Reproduce the rows below word for word, starting with the first row and ending with the line that contains "Action: (x=552, y=753)", both ends included.

# start of Given data

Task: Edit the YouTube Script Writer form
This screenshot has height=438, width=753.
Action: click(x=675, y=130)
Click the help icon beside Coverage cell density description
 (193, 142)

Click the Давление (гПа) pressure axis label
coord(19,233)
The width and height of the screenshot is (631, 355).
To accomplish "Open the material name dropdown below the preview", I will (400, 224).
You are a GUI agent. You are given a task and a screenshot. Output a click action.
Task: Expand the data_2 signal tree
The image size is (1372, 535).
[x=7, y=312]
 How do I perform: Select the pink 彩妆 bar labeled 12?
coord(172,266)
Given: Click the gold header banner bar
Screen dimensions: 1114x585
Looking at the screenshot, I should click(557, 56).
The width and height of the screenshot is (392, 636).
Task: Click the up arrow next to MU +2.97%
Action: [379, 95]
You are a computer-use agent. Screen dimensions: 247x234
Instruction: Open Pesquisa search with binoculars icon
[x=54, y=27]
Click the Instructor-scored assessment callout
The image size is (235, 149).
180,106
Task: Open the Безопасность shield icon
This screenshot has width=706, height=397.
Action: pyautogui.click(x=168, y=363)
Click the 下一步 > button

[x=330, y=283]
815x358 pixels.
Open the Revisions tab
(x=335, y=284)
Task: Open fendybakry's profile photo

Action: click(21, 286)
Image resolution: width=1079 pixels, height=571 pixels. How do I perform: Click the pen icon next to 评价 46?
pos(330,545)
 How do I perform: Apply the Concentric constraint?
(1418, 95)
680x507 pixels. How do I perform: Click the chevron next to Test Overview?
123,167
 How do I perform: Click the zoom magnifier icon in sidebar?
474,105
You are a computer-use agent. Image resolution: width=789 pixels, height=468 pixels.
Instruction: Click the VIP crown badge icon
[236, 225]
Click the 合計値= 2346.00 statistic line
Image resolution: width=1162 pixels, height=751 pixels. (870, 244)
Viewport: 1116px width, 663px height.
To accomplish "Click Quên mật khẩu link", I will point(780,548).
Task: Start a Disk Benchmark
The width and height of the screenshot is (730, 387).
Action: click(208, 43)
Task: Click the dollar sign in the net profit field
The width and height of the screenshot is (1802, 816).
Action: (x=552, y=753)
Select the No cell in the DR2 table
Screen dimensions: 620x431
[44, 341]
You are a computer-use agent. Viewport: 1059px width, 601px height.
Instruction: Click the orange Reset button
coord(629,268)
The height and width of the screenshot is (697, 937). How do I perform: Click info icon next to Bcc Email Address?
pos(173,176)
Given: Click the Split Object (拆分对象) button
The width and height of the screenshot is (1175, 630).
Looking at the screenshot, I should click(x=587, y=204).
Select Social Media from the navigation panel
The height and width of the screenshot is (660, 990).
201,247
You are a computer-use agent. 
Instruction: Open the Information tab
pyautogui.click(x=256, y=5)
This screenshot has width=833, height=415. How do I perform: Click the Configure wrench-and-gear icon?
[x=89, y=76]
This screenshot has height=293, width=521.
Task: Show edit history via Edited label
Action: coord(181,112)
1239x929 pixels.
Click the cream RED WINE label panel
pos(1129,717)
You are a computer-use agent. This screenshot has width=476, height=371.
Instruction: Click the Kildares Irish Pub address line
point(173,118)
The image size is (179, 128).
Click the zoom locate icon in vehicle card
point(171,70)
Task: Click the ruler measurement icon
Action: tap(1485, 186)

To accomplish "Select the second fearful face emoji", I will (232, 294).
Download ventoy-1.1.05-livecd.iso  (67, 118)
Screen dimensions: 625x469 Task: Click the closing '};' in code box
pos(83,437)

# end of Given data

Result of the exercise
Task: Edit the YouTube Script Writer form
This screenshot has height=438, width=753.
Action: click(x=675, y=130)
Click the help icon beside Coverage cell density description
 (193, 142)

Click the Давление (гПа) pressure axis label
coord(19,233)
The width and height of the screenshot is (631, 355).
To accomplish "Open the material name dropdown below the preview", I will (400, 224).
You are a GUI agent. You are given a task and a screenshot. Output a click action.
Task: Expand the data_2 signal tree
The image size is (1372, 535).
[x=7, y=312]
 How do I perform: Select the pink 彩妆 bar labeled 12?
coord(172,266)
Given: Click the gold header banner bar
Screen dimensions: 1114x585
Looking at the screenshot, I should click(557, 56).
The width and height of the screenshot is (392, 636).
Task: Click the up arrow next to MU +2.97%
Action: [379, 95]
You are a computer-use agent. Screen dimensions: 247x234
Instruction: Open Pesquisa search with binoculars icon
[x=54, y=27]
Click the Instructor-scored assessment callout
The image size is (235, 149).
180,106
Task: Open the Безопасность shield icon
This screenshot has width=706, height=397.
Action: pyautogui.click(x=168, y=363)
Click the 下一步 > button

[x=330, y=283]
815x358 pixels.
Open the Revisions tab
(x=335, y=284)
Task: Open fendybakry's profile photo

Action: click(21, 286)
Image resolution: width=1079 pixels, height=571 pixels. How do I perform: Click the pen icon next to 评价 46?
pos(330,545)
 How do I perform: Apply the Concentric constraint?
(1418, 95)
680x507 pixels. How do I perform: Click the chevron next to Test Overview?
123,167
 How do I perform: Click the zoom magnifier icon in sidebar?
474,105
You are a computer-use agent. Image resolution: width=789 pixels, height=468 pixels.
Instruction: Click the VIP crown badge icon
[236, 225]
Click the 合計値= 2346.00 statistic line
Image resolution: width=1162 pixels, height=751 pixels. (870, 244)
Viewport: 1116px width, 663px height.
To accomplish "Click Quên mật khẩu link", I will point(780,548).
Task: Start a Disk Benchmark
The width and height of the screenshot is (730, 387).
Action: click(208, 43)
Task: Click the dollar sign in the net profit field
The width and height of the screenshot is (1802, 816).
Action: (x=552, y=753)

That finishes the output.